Time Flies!

A Heritage of the Air exhibition

Time Flies!

Periscopic Sextant

Periscopic Sextant
📷: Trans-Australian Airlines uses an ancient instrument in modern times
Periscopic Sextant
📷: Trans-Australian Airlines uses an ancient instrument in modern times

The TAA/Australian Airlines Museum at Airport West in Victoria houses hundreds of thousands of artefacts and memorabilia which highlight the history of the airline and many of its technical and commercial innovations.

On display at the Museum is a unique instrument, a periscopic sextant.
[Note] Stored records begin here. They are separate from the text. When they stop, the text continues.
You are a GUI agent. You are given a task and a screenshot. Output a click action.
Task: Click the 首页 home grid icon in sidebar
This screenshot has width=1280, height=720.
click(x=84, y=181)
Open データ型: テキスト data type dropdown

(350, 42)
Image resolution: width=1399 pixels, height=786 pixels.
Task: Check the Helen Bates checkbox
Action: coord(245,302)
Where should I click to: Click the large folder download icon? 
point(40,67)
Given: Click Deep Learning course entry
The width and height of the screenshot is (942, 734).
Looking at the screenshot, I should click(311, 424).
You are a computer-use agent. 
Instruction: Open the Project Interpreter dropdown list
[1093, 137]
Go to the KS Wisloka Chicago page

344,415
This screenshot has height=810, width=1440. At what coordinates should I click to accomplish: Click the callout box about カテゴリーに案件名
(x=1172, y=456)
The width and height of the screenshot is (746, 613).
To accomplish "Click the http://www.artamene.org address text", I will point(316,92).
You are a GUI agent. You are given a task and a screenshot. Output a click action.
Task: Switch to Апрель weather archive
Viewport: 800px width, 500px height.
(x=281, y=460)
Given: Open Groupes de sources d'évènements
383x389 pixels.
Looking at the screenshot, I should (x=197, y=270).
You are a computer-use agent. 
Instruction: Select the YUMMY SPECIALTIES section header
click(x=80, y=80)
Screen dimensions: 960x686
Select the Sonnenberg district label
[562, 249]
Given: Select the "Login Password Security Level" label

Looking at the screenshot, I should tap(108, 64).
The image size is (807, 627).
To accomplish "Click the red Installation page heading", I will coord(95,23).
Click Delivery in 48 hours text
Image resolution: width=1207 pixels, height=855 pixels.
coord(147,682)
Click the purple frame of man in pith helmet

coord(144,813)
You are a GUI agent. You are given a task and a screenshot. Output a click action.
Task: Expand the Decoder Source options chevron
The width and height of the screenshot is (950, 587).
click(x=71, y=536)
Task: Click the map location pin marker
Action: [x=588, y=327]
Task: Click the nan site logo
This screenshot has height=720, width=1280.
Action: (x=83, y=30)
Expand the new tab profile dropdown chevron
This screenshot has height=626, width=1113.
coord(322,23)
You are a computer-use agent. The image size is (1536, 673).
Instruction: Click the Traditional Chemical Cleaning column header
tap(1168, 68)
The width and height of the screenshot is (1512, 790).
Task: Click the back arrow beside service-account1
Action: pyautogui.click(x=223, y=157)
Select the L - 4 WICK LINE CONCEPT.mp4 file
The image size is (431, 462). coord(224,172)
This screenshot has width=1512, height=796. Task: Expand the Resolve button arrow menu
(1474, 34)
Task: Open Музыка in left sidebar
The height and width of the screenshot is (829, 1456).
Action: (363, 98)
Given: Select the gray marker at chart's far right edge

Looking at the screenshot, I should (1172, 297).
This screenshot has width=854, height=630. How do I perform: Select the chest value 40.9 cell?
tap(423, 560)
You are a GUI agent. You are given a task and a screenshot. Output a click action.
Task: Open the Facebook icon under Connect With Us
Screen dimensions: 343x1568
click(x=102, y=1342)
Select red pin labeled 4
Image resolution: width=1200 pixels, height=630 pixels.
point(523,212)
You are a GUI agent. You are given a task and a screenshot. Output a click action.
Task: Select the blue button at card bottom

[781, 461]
It is a more complex form of the same device used to guide the early maritime explorers including Captain Cook, by using the principals of astral navigation.The story of this sextant, seen below, came about when TAA decided to purchase its first pure jet passenger aircraft, the Boeing 727-76, from the Boeing Aircraft Company in the USA.

The delivery flight to Australia from the Boeing factory in Seattle involved long overwater flights to Hawaii then onwards to Australia, but in 1964 the aircraft did not have navigation instruments that were compatible for use in Australia thus the standard American equipment was not fitted. This is how the periscopic sextant came into use.The solution was for Boeing to install a sextant mount, a small 25 mm hole with special seal in the roof of the fuselage just behind the cockpit door. This was common on aircraft sold to overseas airlines.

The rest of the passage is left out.